住宅ロ-ン控除が13年に延長される締め切りも近く、思い切って会社から遠いエリアで、気に入った物件を購入したとします。 ところがコロナが収束に向かうにつれ、会社の方針も変わり、以前のように都心部での出社勤務を命じられ、しかも会社支給の交通費の上限も超えているというような場合などに活用が出来る仕組みです。

(2)出張にかかった費用

一般的には会社から支給されることが多い項目ですが、個人が自腹で支払った分があるなら、特定支出の対象となります。

(3)転勤のため、引っ越しにかかった費用

個人的な引っ越しは対象外ですが、職務のために必要な転居の費用です。ただ一般的には、この費用も会社から支給されることが多いのですが、仮に個人が自腹で支払った分があるなら、特定支出の対象となります。

(4)研修にかかった費用(業務に関するもの)

職務に直接必要な技術や知識を得ることを目的として、研修を受けるために自己負担をした分です。線引きが難しいところですが、個人的な趣味や、転職のための研修は、対象となりにくいでしょう。なぜなら、上記のポイントにあるとおり、「会社が認めた支出」であることが条件になるからです。

(5)資格取得のための費用(会社が認めるもの)

今回の記事で、一番伝えたい部分がこの項目です。研修の費用と同様に、会社が認めた支出であることが条件にはなりますが、法律が改正されたことによって、この項目の範囲が大きく広がりました。

【改正前】 自動車免許、簿記、宅建、英検など
【改正後】 自動車免許、簿記、宅建、英検、弁護士、公認会計士、医師など

会社からの補助(資格取得費)が無く、自腹で上記の資格取得を目指す場合には、大きなメリットになる可能性があります。なぜなら、弁護士や公認会計士、医師といった職種のための資格取得費は、一般的には高額になるケ-スが多いからです。

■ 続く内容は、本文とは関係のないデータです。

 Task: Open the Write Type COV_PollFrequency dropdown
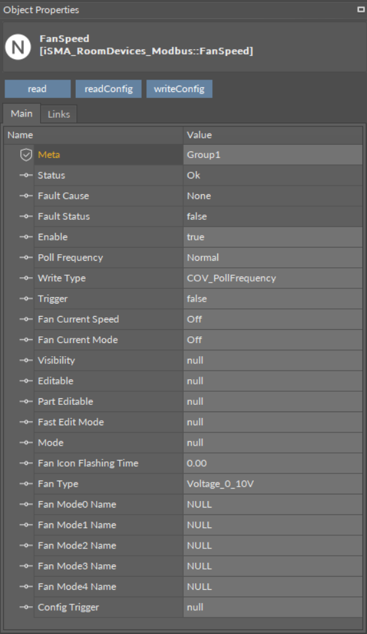pos(273,278)
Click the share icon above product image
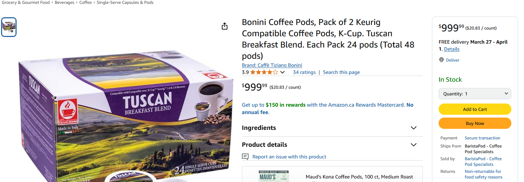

ただし、「会社が認めた支出」である必要があるので、いかに自腹で資格取得を目指していたとしても、転職を大前提とした支出に対しては、きちんと会社の理解を得た上で進める必要があるでしょう。

(6)帰宅旅費(単身赴任者が帰宅のために払った費用)

単身赴任者が、家族の住む家に帰る場合の旅費です。これも上記同様、会社負担で支給されることが多い費用ですが、個人が自腹で支払った分があるなら、特定支出の対象となります。